Como vimos acima, população escrava de Friburgo correspondia à quase metade da população. Logo, Friburgo não foi somente um pedacinho da Europa, mas da África, também. Isto nos faz considerar que na formação social de Friburgo, a contribuição africana foi importante, além de quebrar o mito como o de que, em Friburgo, a escravidão não foi significativa. Antes mesmo dos suíços chegarem a outrora fazenda do Morro Queimado havia muitas sesmarias na região, ou seja, vastas extensões de terras concedidas a determinados indivíduos pelo governo imperial. Recordemos, para obter sesmarias, os sesmeiros deveriam possuir um plantel de escravos.


A escravidão fazia parte do cotidiano de Friburgo. Alguns escravos vendiam mercadorias na vila, como esteiras e produtos de suas roças, com autorização de seus senhores, mas deveriam apresentar licença, pois do contrário, seriam proibidos de comerciar. A maioria que circulava pelas ruas trabalhavam ao ganho, ou seja, vendiam mercadorias por seus senhores e tiravam uma pequena parcela destas vendas. Muitos trabalhavam em obras públicas também por seus senhores, mas há registro de escravos que trabalhavam por conta própria, fenômeno que nas cidades se denominava de “brecha urbana”. A brecha urbana consistia na autorização que alguns escravos obtinham de seus senhores para ganhar o seu próprio dinheiro e com isto, juntavam seus parcos vinténs para um pecúlio objetivando a compra de sua liberdade.
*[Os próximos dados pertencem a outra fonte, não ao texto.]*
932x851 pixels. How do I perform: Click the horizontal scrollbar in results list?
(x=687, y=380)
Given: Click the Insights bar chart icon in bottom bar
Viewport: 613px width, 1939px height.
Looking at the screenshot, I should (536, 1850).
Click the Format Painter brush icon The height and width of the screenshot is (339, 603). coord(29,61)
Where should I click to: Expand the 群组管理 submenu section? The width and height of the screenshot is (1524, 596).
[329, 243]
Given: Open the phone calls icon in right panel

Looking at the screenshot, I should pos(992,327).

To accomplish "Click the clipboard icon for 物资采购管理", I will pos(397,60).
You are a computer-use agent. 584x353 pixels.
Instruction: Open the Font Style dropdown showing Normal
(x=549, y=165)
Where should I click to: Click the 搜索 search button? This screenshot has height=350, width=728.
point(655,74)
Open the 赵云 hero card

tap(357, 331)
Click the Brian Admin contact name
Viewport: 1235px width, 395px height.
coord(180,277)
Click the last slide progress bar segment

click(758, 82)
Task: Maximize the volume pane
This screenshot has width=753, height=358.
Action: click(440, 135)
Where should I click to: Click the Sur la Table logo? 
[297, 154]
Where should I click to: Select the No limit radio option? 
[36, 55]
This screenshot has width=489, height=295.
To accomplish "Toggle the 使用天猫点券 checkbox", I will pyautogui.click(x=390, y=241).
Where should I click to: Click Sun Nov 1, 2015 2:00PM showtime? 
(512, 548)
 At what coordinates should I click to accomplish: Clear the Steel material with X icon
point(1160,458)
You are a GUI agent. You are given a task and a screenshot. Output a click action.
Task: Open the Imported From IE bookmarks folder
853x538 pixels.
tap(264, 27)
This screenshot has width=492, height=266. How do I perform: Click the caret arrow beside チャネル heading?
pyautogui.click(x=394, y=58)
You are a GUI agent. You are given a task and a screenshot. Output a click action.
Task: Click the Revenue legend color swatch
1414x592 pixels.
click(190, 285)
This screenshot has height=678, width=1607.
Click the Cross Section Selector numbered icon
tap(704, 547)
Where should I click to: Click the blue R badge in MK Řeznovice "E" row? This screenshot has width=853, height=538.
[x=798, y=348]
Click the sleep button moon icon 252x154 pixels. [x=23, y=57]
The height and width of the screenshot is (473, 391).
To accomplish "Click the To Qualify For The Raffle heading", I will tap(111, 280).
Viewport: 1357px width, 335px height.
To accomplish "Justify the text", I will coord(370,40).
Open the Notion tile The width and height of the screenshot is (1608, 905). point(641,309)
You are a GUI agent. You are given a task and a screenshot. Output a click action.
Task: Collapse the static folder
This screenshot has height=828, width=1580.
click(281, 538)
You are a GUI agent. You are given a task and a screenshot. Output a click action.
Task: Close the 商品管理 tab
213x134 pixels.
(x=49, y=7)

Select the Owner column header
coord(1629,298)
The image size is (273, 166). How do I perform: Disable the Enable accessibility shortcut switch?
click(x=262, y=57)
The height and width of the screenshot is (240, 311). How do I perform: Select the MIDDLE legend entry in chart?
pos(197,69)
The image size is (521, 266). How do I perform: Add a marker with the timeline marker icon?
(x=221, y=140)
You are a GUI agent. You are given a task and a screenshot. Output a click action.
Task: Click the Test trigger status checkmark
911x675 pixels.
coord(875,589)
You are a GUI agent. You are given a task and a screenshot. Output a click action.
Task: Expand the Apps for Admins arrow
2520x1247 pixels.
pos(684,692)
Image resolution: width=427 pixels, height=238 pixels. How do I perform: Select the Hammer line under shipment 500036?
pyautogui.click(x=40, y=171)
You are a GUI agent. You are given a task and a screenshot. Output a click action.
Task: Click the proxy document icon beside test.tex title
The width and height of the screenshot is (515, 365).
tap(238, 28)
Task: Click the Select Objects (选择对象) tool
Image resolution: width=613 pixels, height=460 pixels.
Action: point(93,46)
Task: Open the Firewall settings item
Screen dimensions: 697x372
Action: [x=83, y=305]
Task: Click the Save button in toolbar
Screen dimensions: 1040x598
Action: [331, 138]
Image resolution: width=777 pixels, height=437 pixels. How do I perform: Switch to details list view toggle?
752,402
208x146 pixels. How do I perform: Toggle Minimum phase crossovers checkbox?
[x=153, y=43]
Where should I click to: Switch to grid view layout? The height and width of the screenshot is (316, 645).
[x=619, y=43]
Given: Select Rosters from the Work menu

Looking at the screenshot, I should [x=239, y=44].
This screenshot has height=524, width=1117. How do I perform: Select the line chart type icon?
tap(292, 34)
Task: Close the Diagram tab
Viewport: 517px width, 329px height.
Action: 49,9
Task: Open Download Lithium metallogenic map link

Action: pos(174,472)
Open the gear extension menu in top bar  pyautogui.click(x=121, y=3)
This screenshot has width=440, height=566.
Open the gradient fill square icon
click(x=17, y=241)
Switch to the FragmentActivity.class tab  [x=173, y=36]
Havia quilombos em Nova Friburgo. Em 1822, há o registro da prisão de quatro escravos fugitivos que confessaram estarem aquilombados nas “partes de Macaé” e que no mesmo quilombo havia outros quatorze escravos. Em 1823, o filho do colono suíço Jean Antoine Mury, morador da fazenda de São Pedro, próximo do Alto Macaé, declarou que quatro portugueses passaram por sua propriedade de posse de objetos pertencentes a negros fugitivos de um quilombo naquele local. Já em 1886, outro registro de quilombo no Córrego Dantas.


Em 1885, três anos antes do fim da escravidão, Friburgo tinha 1.915 escravos, 1.273 em serviço rural e 234 deles em serviço urbano. O mais significativo foi que a partir de setembro de 1873, foram matriculados mais 2.810 escravos no município. A aquisição de escravos ainda continuava intensa, já que os barões do café fluminense custavam a aceitar o fim do trabalho compulsório. A explanação de números é sempre entediante numa leitura, mas foi preciso para responder a alguns friburguenses que ora e meia me perguntam: “Mas existiu escravidão em Friburgo...?”


Fonte: Arquivos do IBGE.








1 Response to "A ÁFRICA BRASILEIRA"

RODRIGO PHANARDZIS ANCORA DA LUZ disse...

Olá! Primeiramente quero dar meus parabéns pela brilhante iniciativa deste texto quanto aos dados que foram levantados a respeito da população escrava em Nova Friburgo. Mas eu gostaria de colocar que os suíços e seus descendentes, na grande maioria, foram pequenos proprietários rurais. Em Nova Friburgo, os colonos suíços e alemães também conviveram com os barões do café, dentre os quais estava o Sr. Antônio Clemente Pinto, o qual estima-se que possa ter sido o quarto homem mais rico do país. Embora fosse palco de uma das mais interessantes reformas agrárias da história, Nova Friburgo não deixava de ser um local de passagem entre uma região escravocrata do Vale do Paraíba e a capital do Império. Possivelmente alguns suíços que enriqueceram devem ter se utilizado da mão-de-obra escrava.